TASK DESCRIPTION: Could you repeat exactly the lines from the one containing "Instruction: Select the" through the last line of the records, with no pictures?

Stored items
BEGIN

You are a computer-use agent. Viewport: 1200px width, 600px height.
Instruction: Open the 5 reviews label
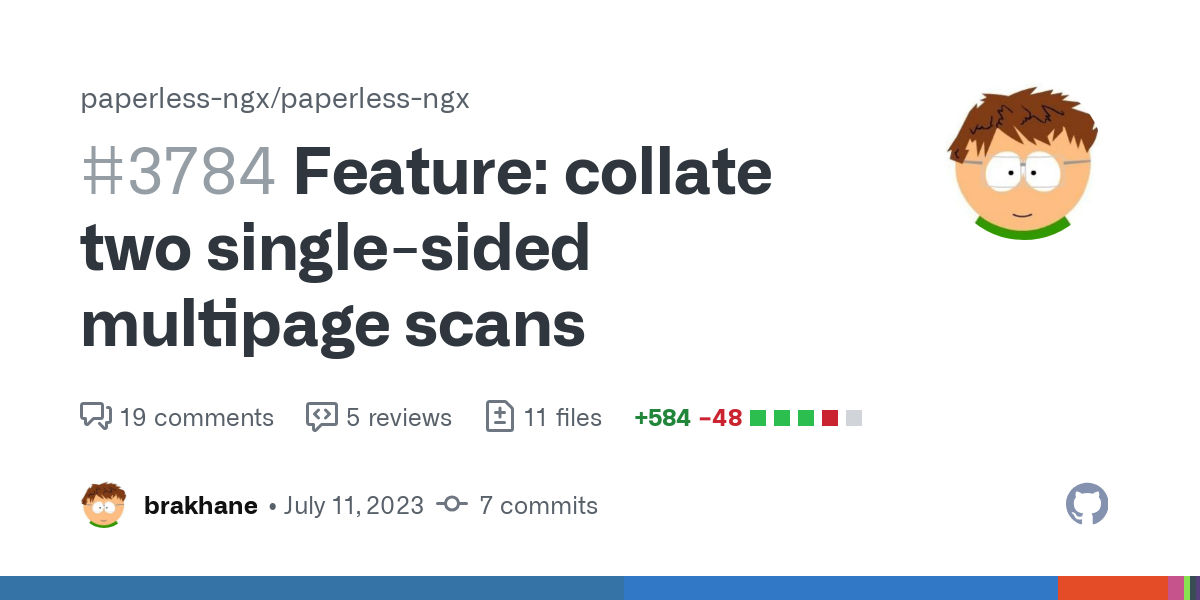click(x=399, y=418)
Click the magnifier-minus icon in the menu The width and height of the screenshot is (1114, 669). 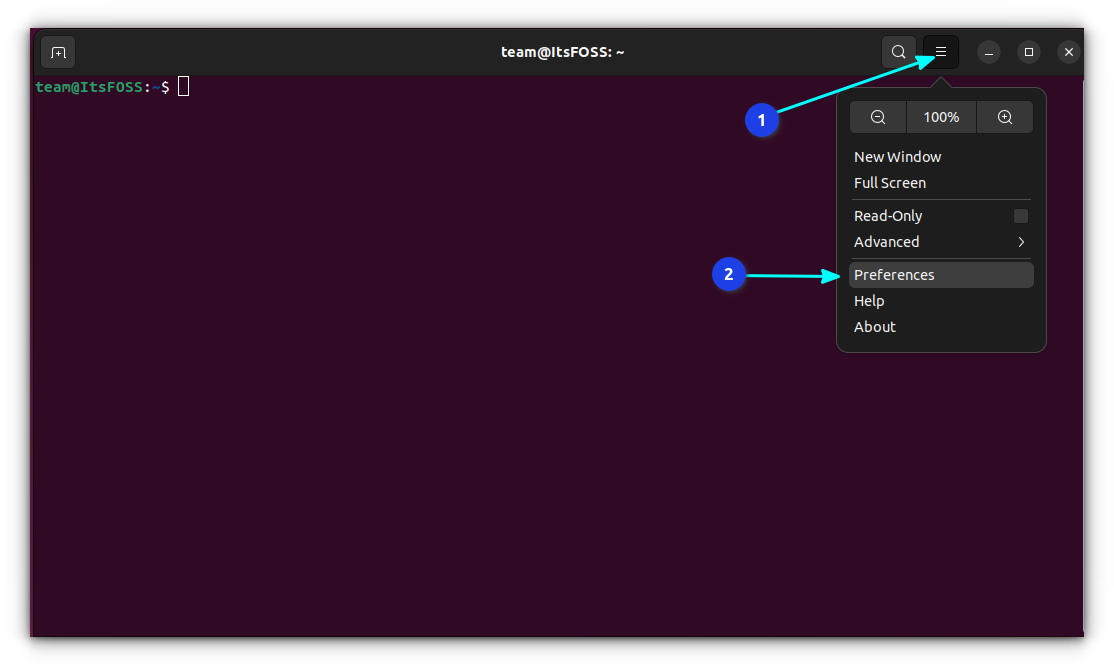877,117
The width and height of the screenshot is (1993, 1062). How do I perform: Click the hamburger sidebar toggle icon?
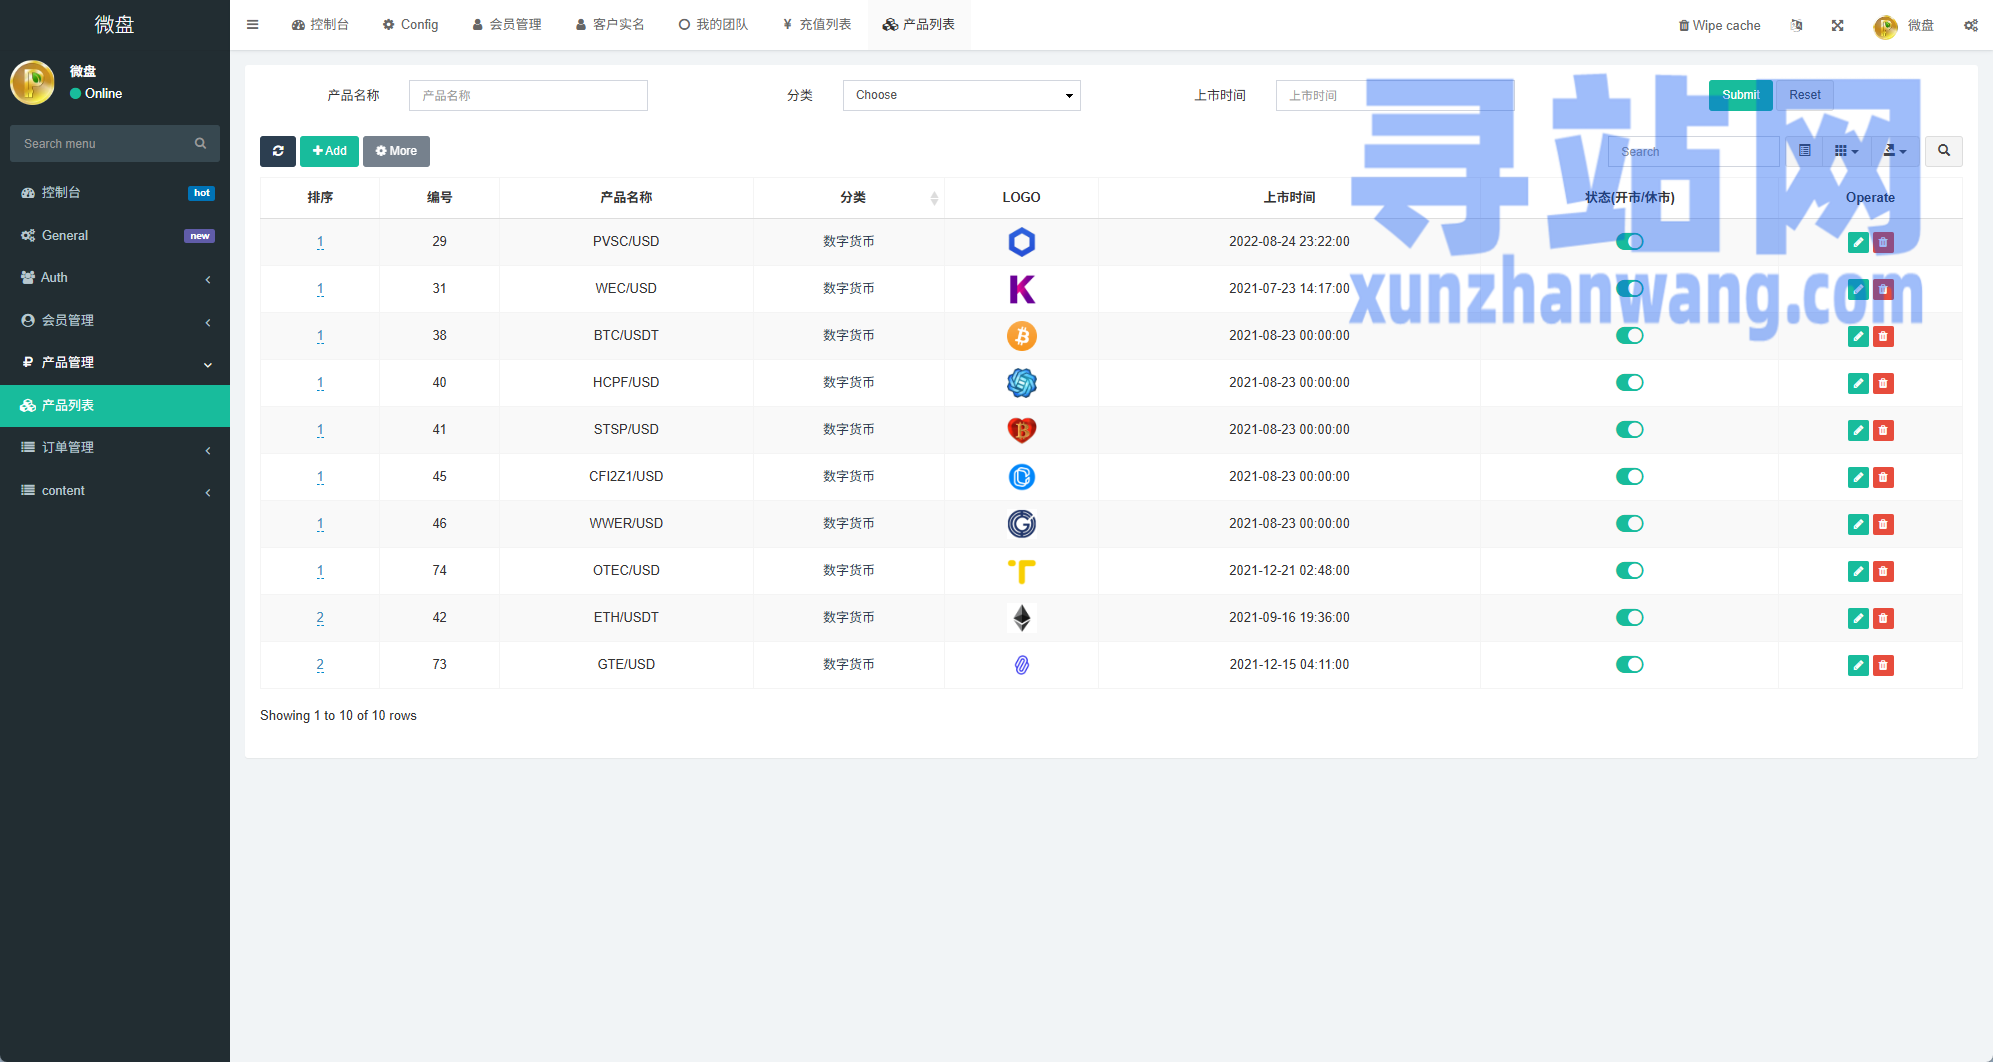[x=253, y=25]
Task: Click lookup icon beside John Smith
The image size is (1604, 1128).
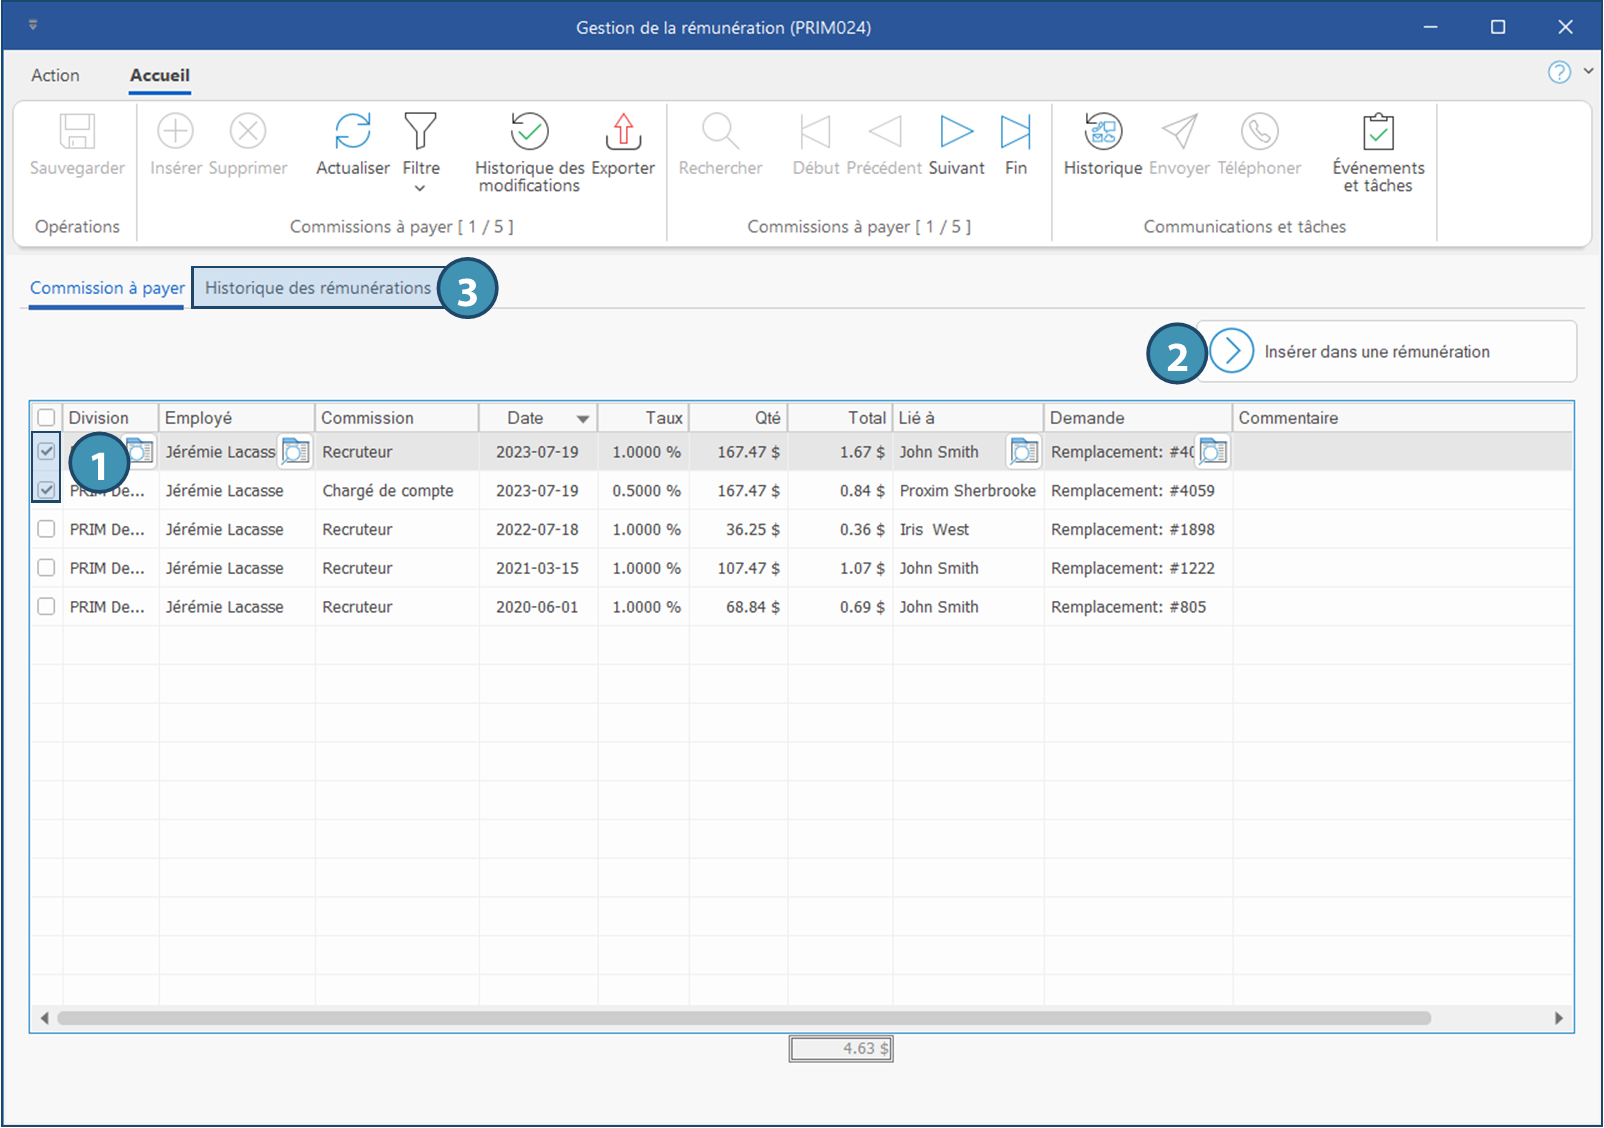Action: pyautogui.click(x=1023, y=452)
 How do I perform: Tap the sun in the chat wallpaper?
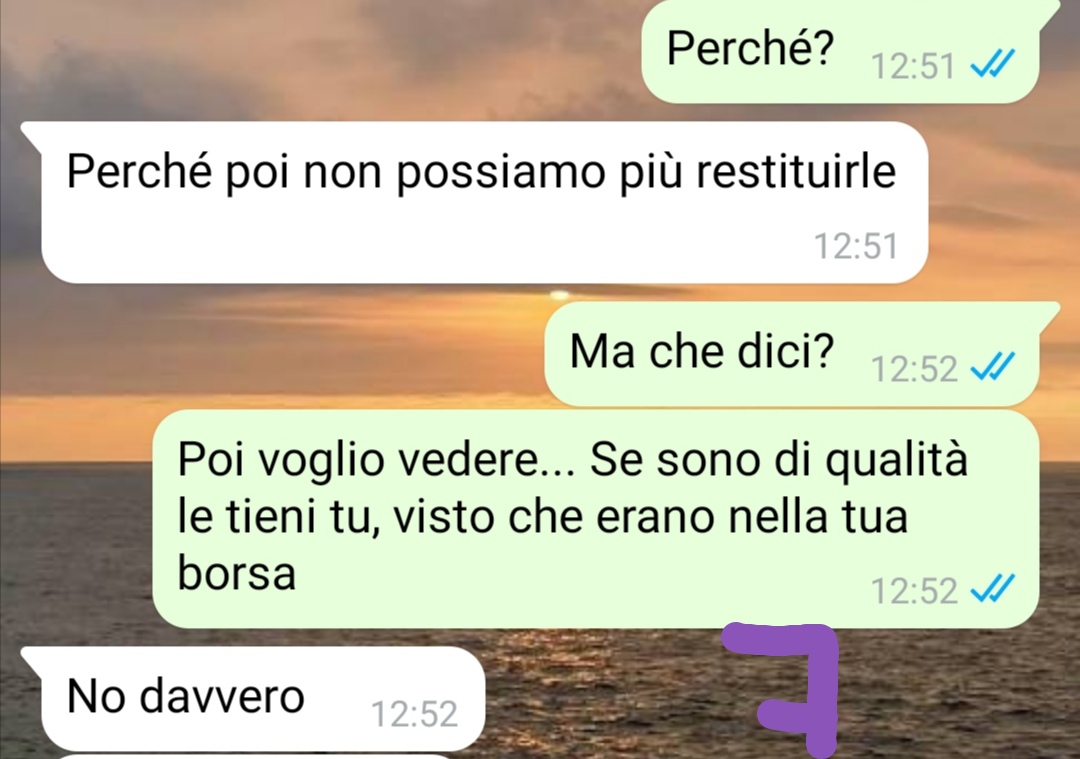(x=559, y=295)
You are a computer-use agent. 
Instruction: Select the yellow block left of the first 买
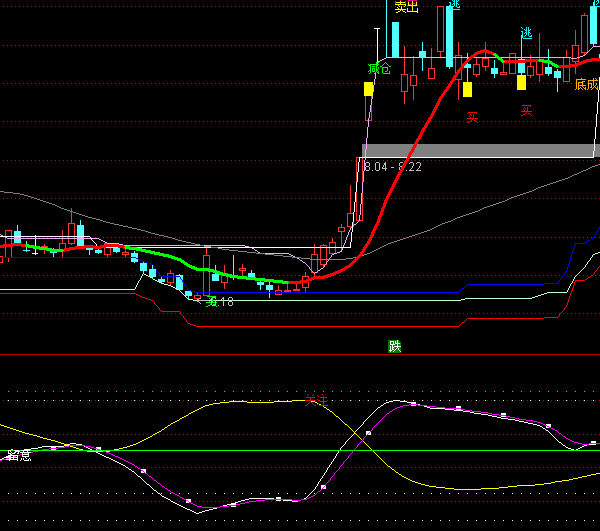tap(467, 89)
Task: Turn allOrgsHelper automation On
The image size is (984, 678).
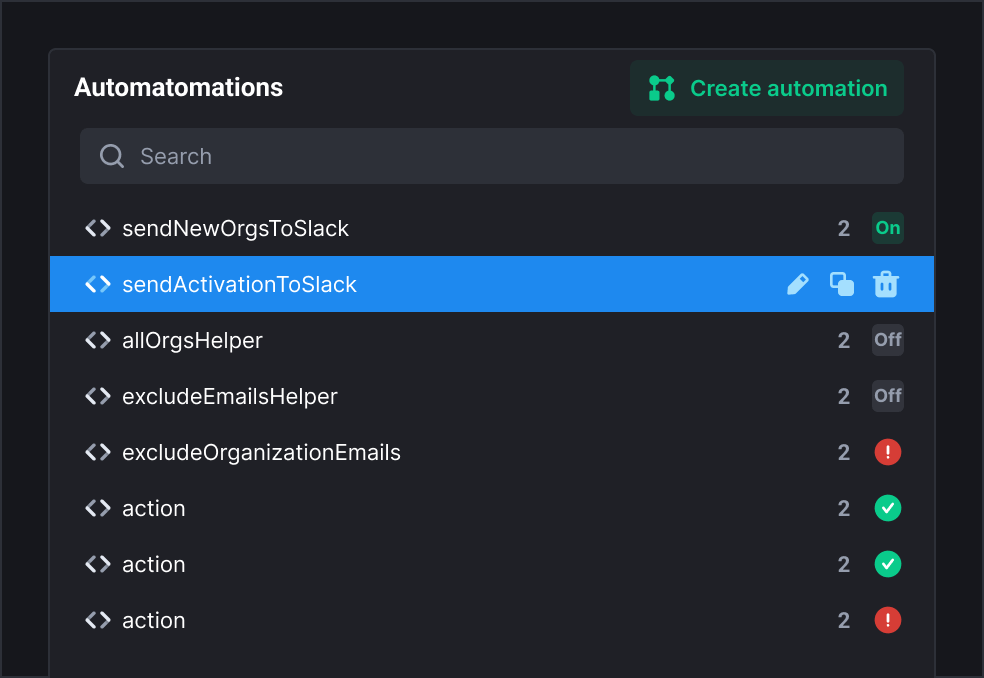Action: pos(887,340)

END

WRITTEN ANSWER:
Instruction: Select the yellow block left of the first 买
tap(467, 89)
Task: Turn allOrgsHelper automation On
The image size is (984, 678).
Action: pos(887,340)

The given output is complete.